Payments generally will be due under the Tax Receivable Agreement within 5 days following the finalization of the schedule with respect to which the payment obligation is calculated, although interest on such payments will begin to accrue from the due date (without extensions) of such tax return. To the extent that we are unable to make payments under the Tax Recievable Agreement when due, such deferred payments under the Tax Receivable Agreement generally will accrue interest from the due date for such payment until the payment date at a rate of LIBOR plus 500 basis points. However, interest will accrue from the due date for such payment until the payment date at a rate of LIBOR plus 100 basis points if we are unable to make such payment as a result of limitations imposed by existing credit agreements.

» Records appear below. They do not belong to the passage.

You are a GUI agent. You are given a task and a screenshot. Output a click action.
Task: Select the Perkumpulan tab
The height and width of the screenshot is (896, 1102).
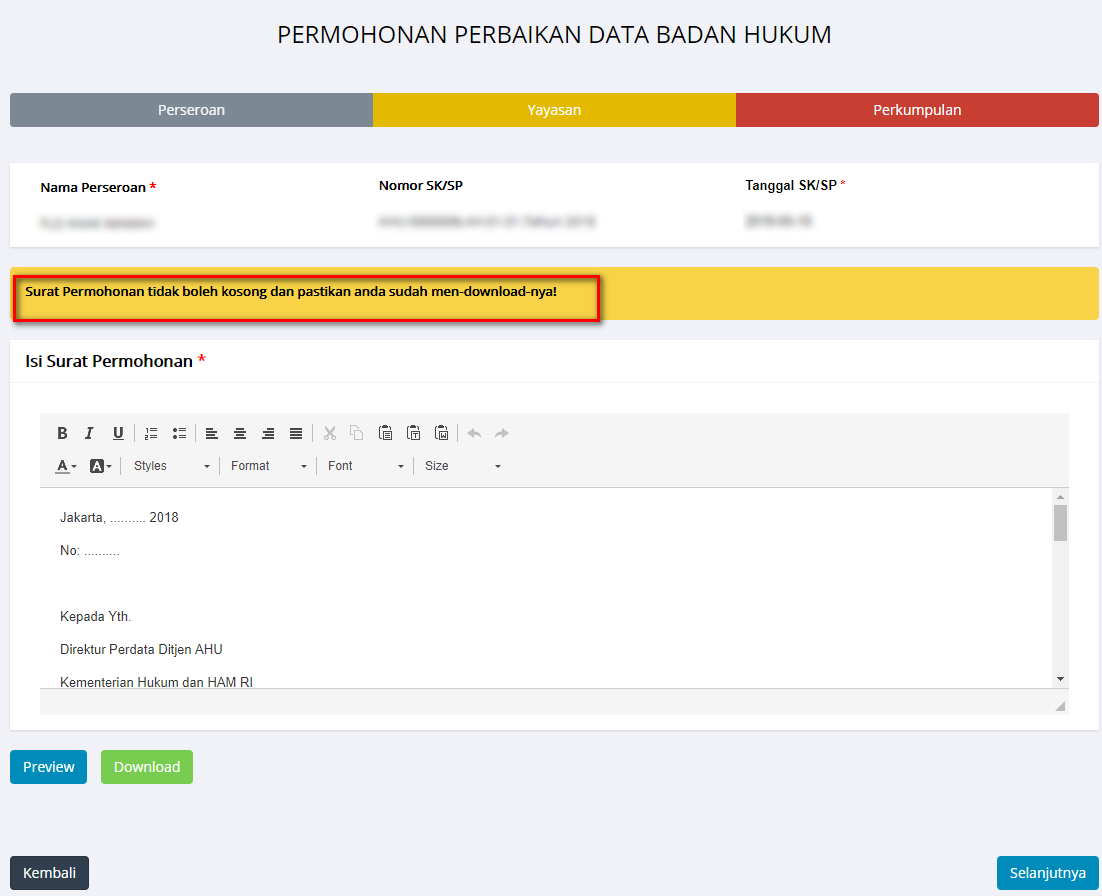(917, 110)
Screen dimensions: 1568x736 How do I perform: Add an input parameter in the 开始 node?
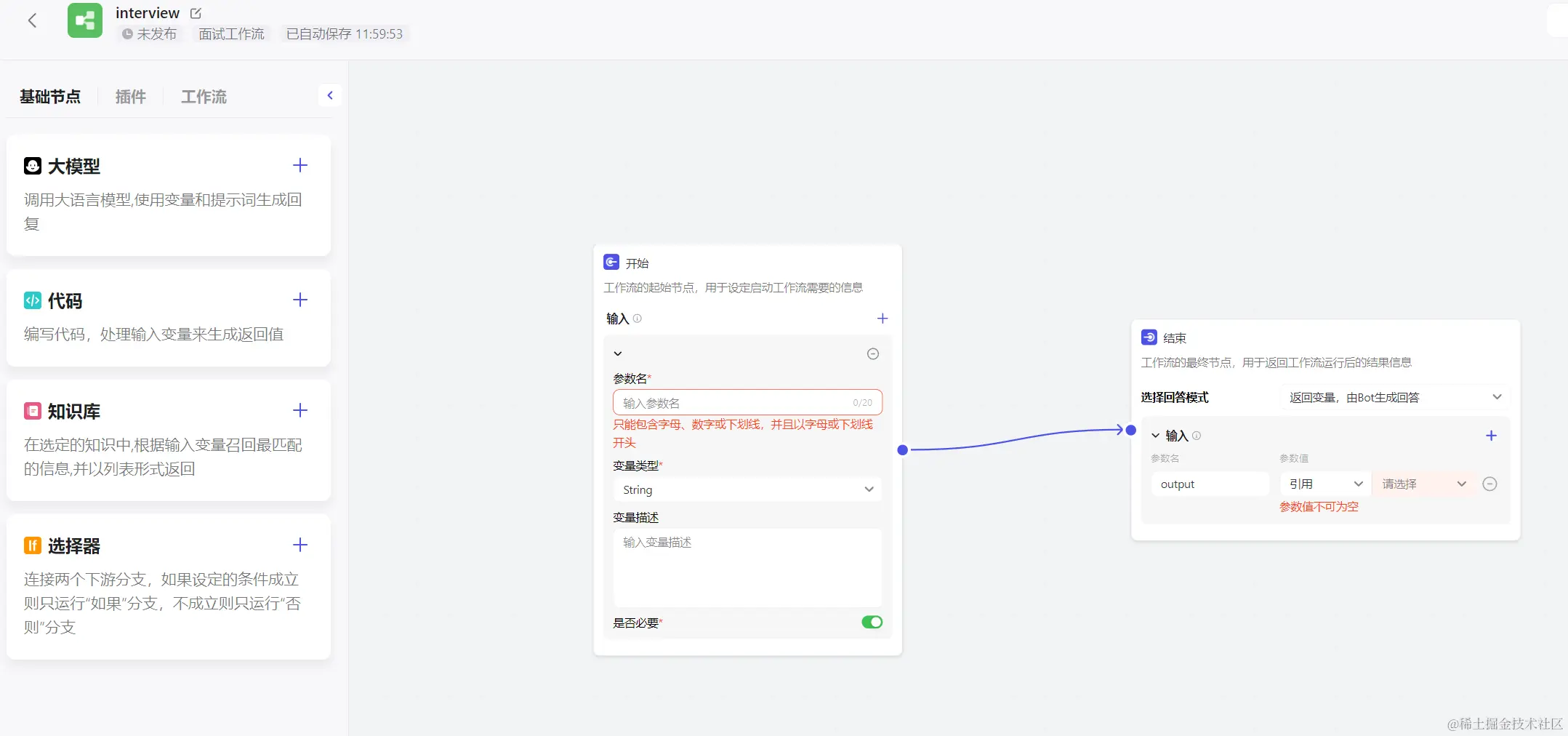(882, 319)
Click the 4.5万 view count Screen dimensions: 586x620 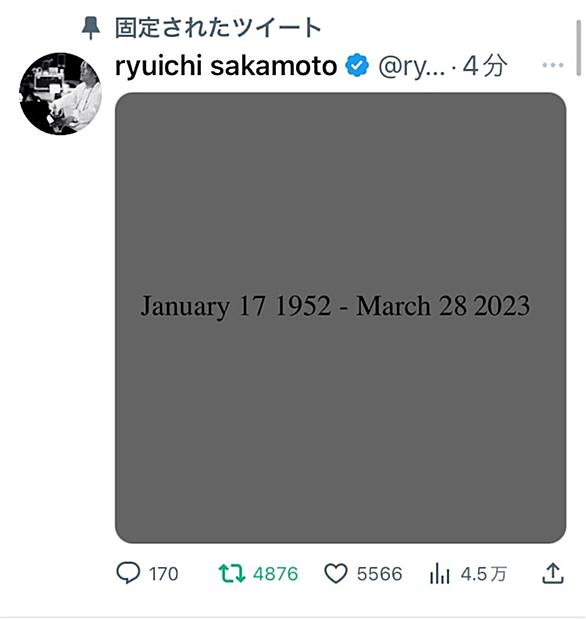484,574
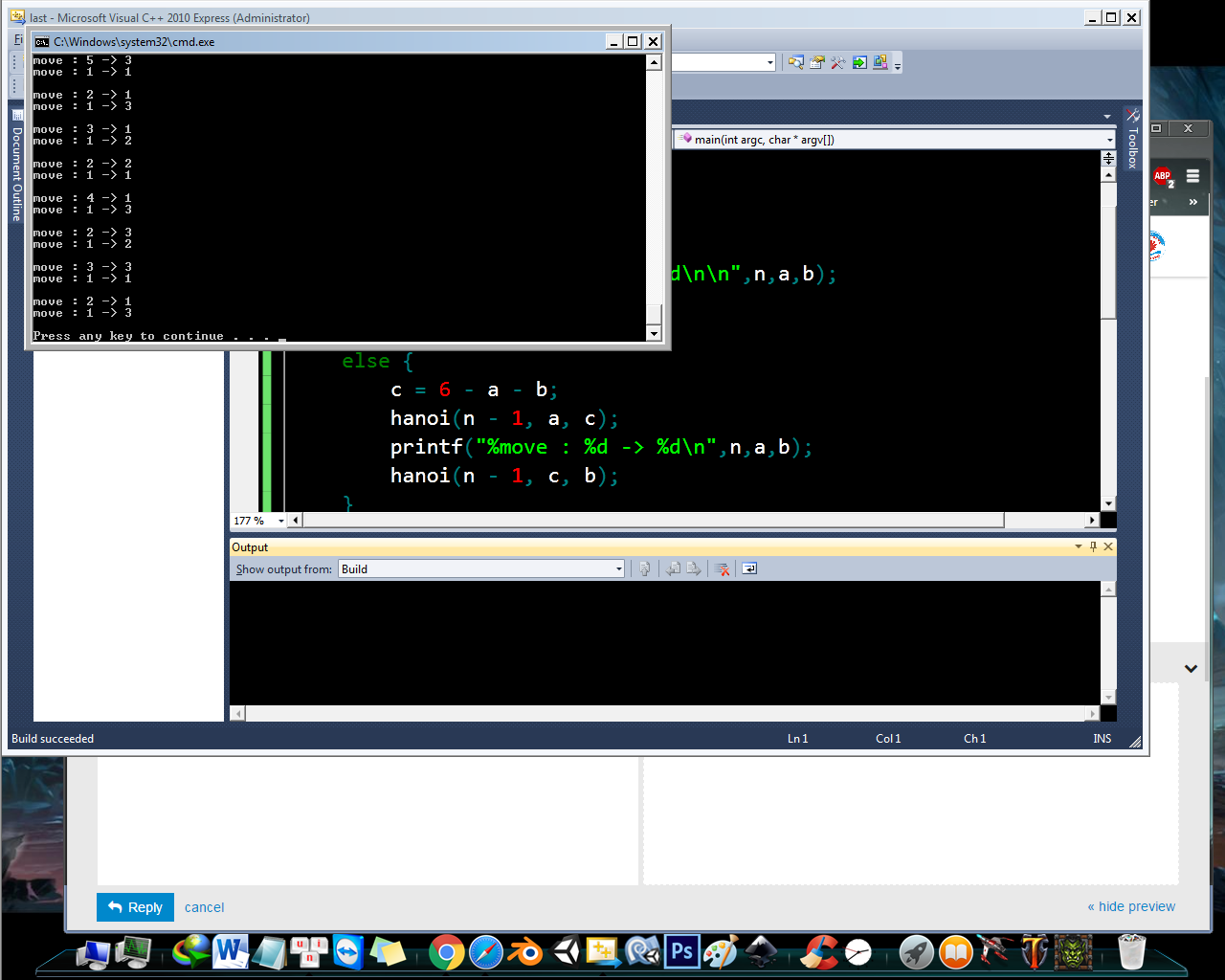Click the crossed tools toolbar icon

[837, 63]
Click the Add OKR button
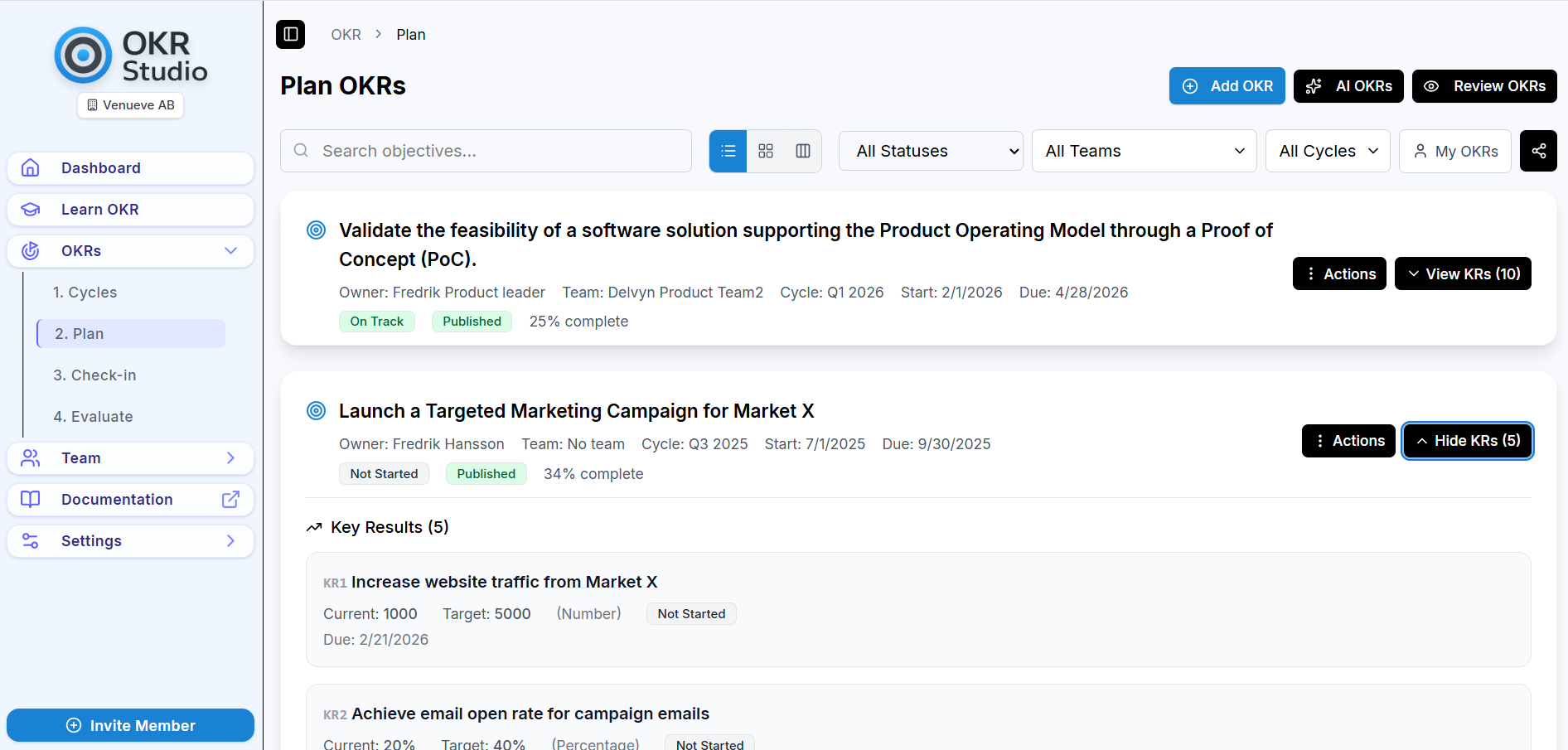Image resolution: width=1568 pixels, height=750 pixels. (x=1227, y=86)
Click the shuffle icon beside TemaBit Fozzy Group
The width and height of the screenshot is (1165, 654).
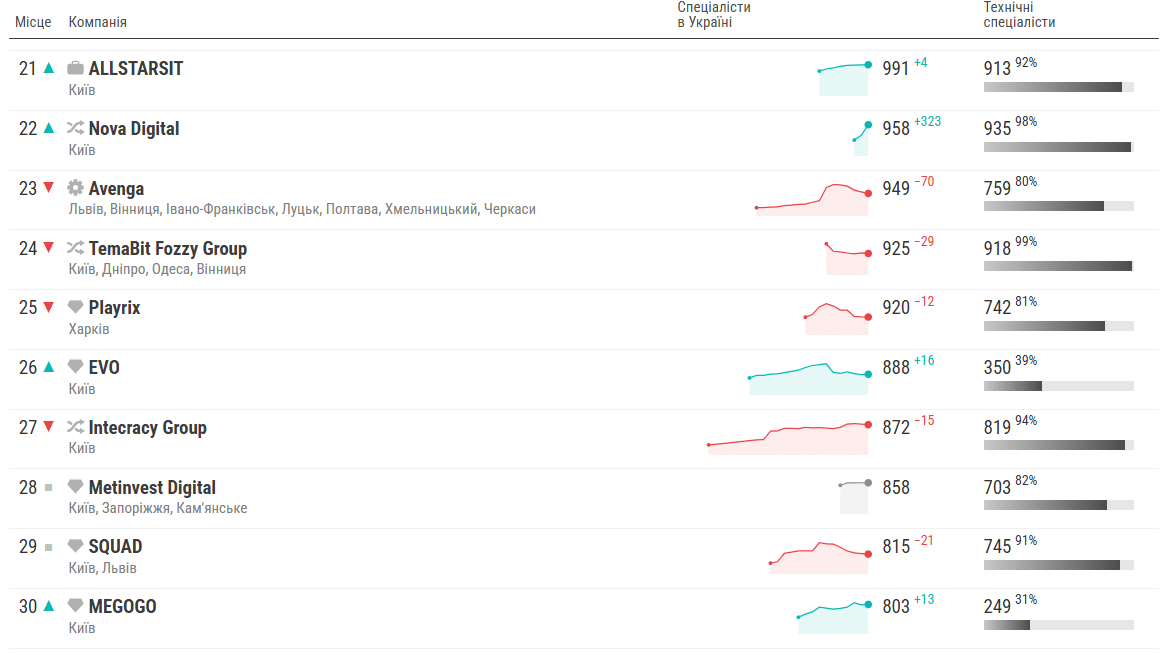[x=75, y=247]
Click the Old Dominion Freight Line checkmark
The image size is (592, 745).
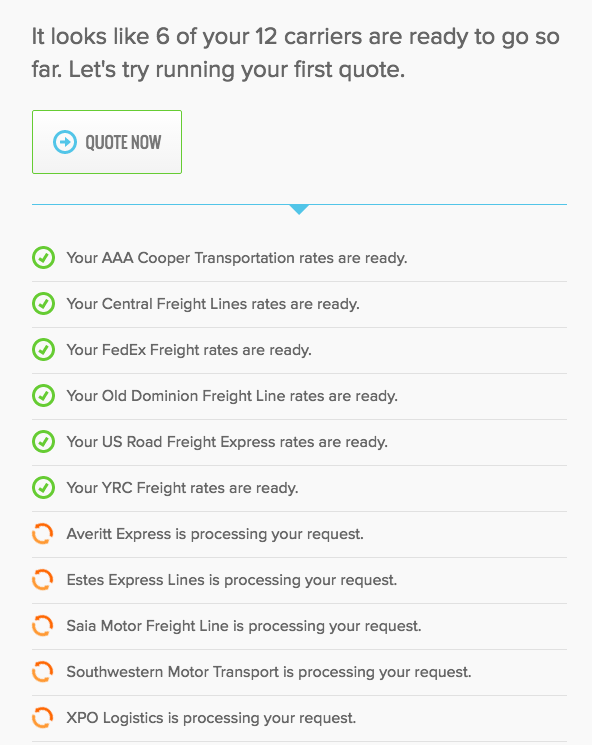43,396

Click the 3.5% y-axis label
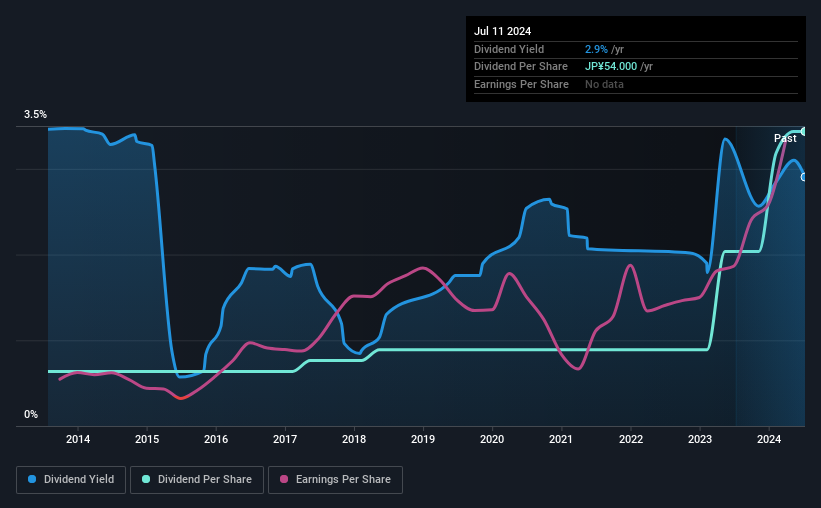[x=35, y=114]
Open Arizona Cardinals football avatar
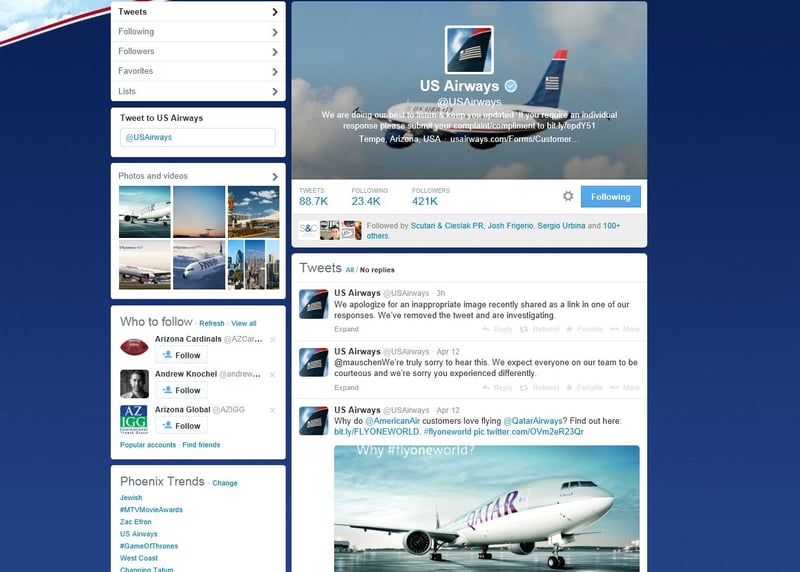Viewport: 800px width, 572px height. [x=134, y=347]
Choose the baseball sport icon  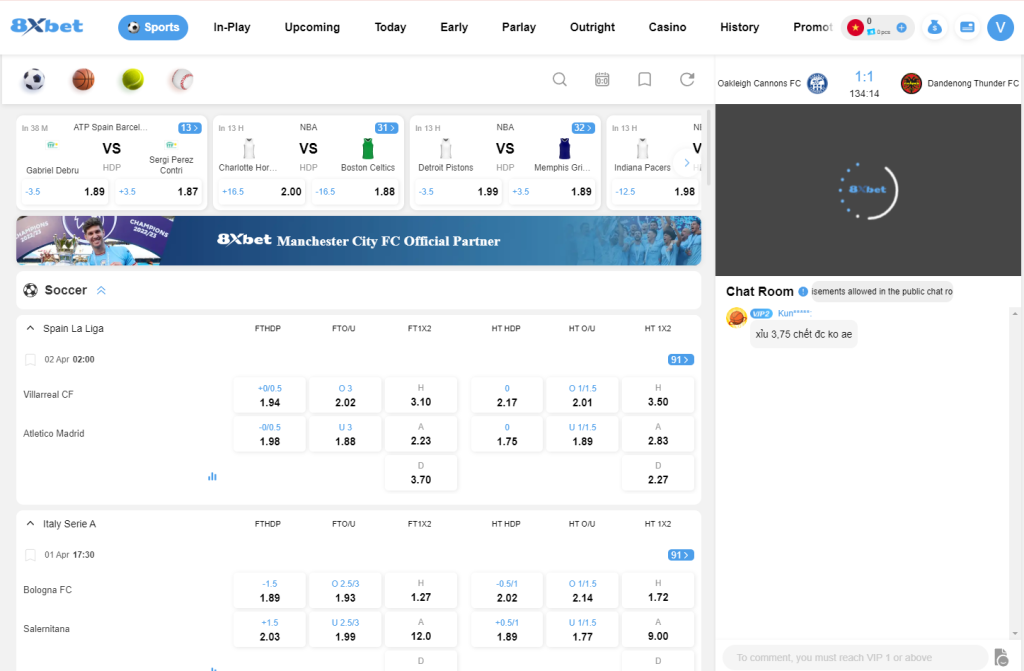[181, 80]
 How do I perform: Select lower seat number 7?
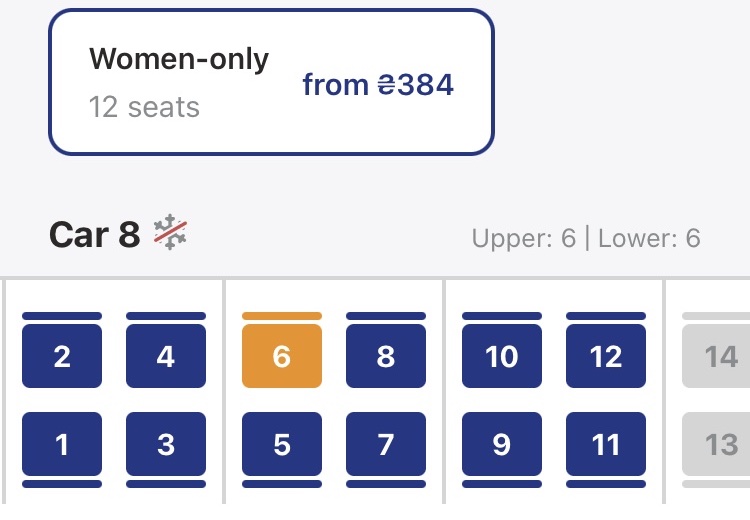386,444
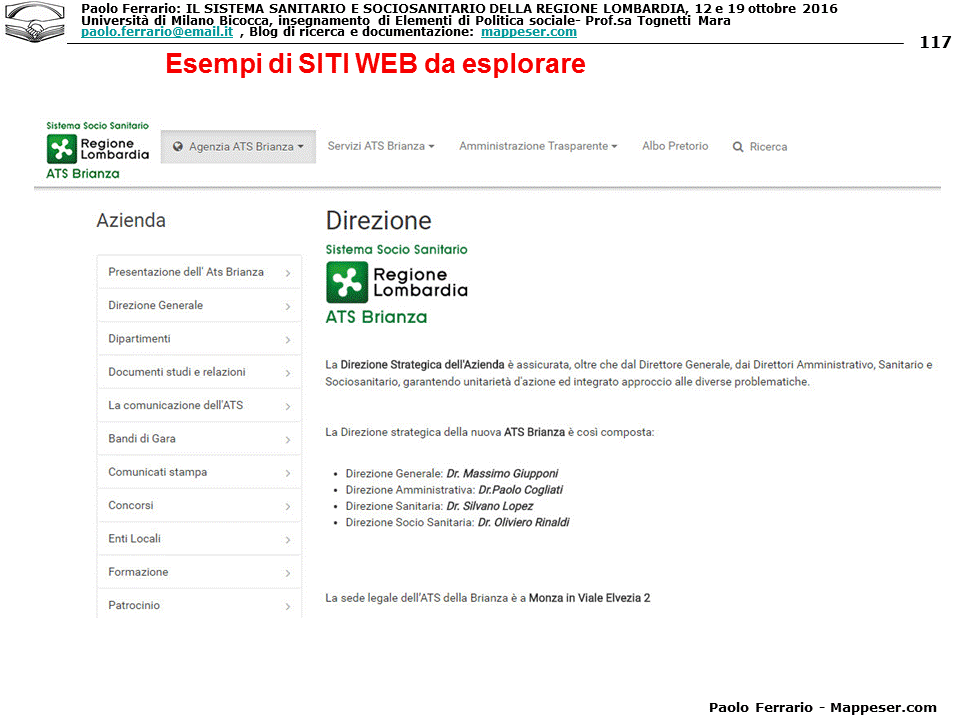This screenshot has height=720, width=960.
Task: Click the magnifying glass search icon
Action: 738,147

Because we are a holding company with no operations of our own, our ability to make payments under the Tax Receivable Agreement is dependent on the ability of Vine Holdings to make distributions to us in an amount sufficient to cover our obligations under the Tax Receivable Agreement; this ability, in turn, may depend on the ability of Vine Holdings’ subsidiaries to make distributions to it. The ability of Vine Holdings, its subsidiaries and equity investees to make such distributions will be subject to, among other things, the applicable provisions of Delaware law that may limit the amount of funds available for distribution and restrictions in relevant debt instruments issued by Vine Holdings and/or its subsidiaries and equity investees.

The form of the Tax Receivable Agreement is filed as an exhibit to the registration statement of which this prospectus forms a part, and the foregoing description of the Tax Receivable Agreement is qualified by reference thereto.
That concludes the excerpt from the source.